They said it was coming, and here it is! Support for defining custom cfn-guard rules for AWS Config via Cloudformation.
Build AWS Config rules using AWS CloudFormation Guard
For some background on cfn-guard and AWS Config, check out this post.
The magic has been enabled within Cloudformation here.

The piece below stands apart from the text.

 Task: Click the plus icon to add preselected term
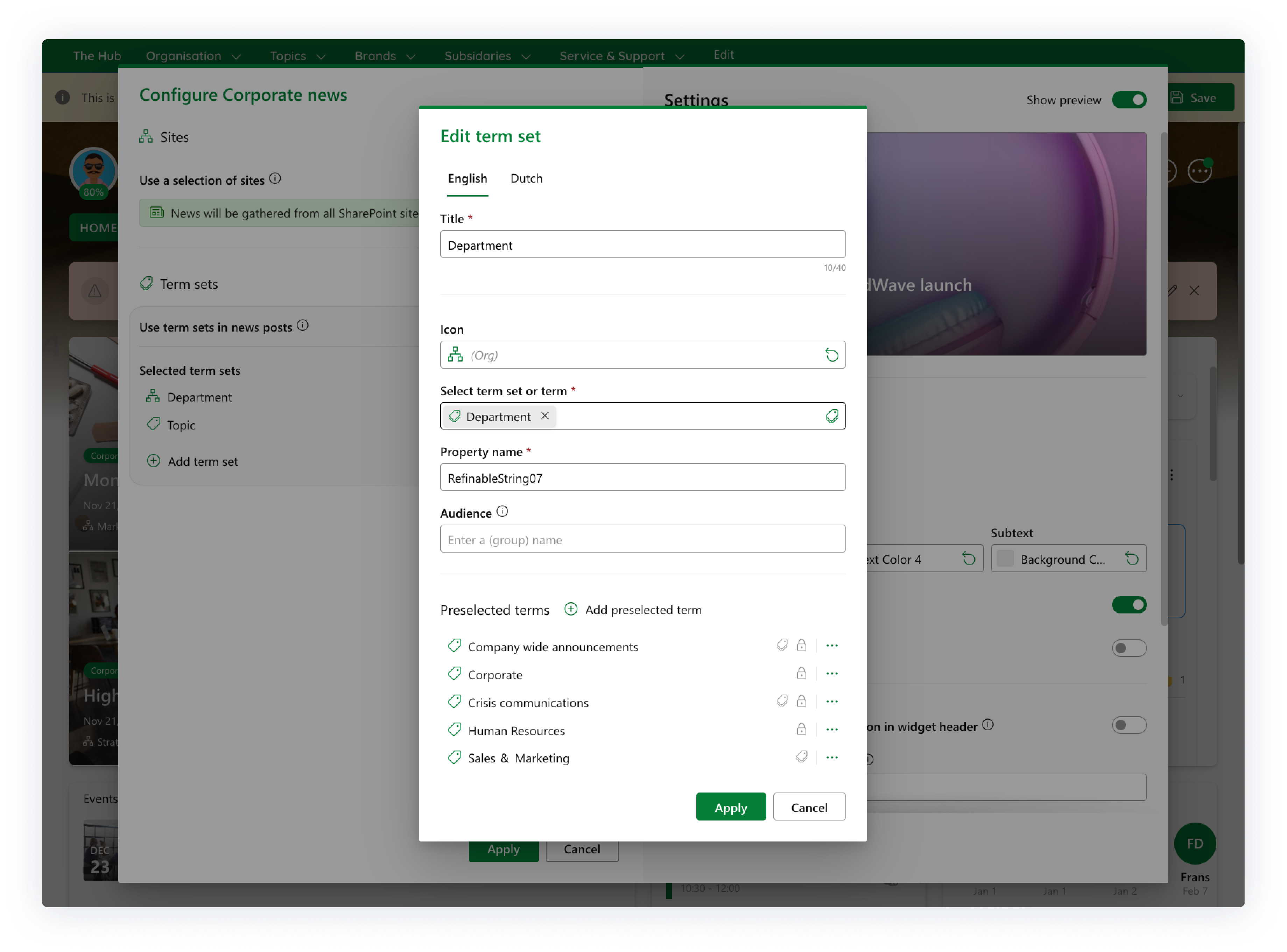click(x=570, y=609)
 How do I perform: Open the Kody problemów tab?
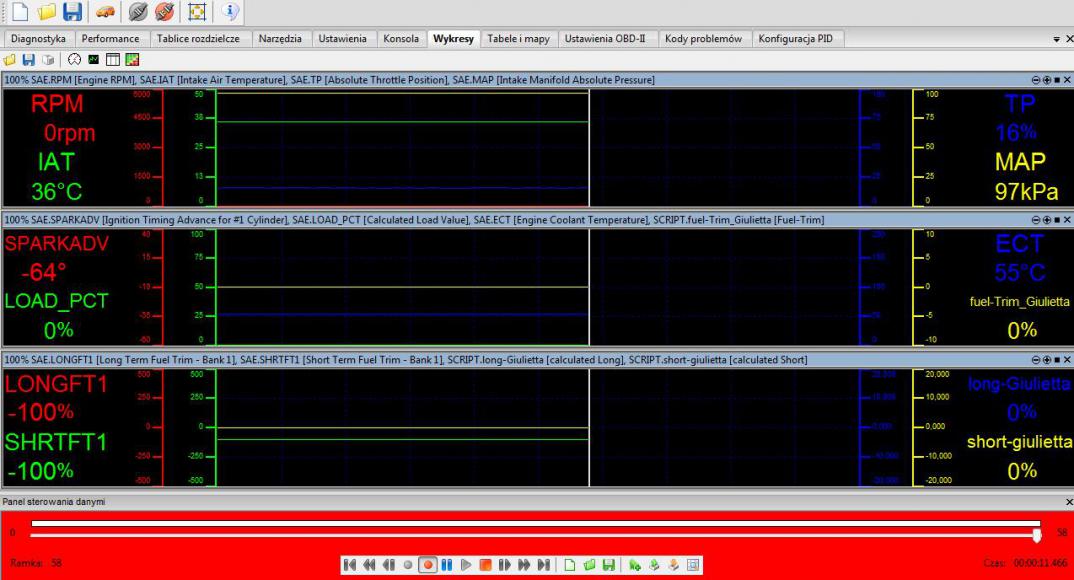703,39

We now have an additional CustomPolicyDetails section as follows
{
"EnableDebugLogDelivery" : Boolean,
"PolicyRuntime" : String,
"PolicyText" : String
}
While I have a fondness for Cloudformation, running up a new resource configuration is a little troublesome so here are some examples.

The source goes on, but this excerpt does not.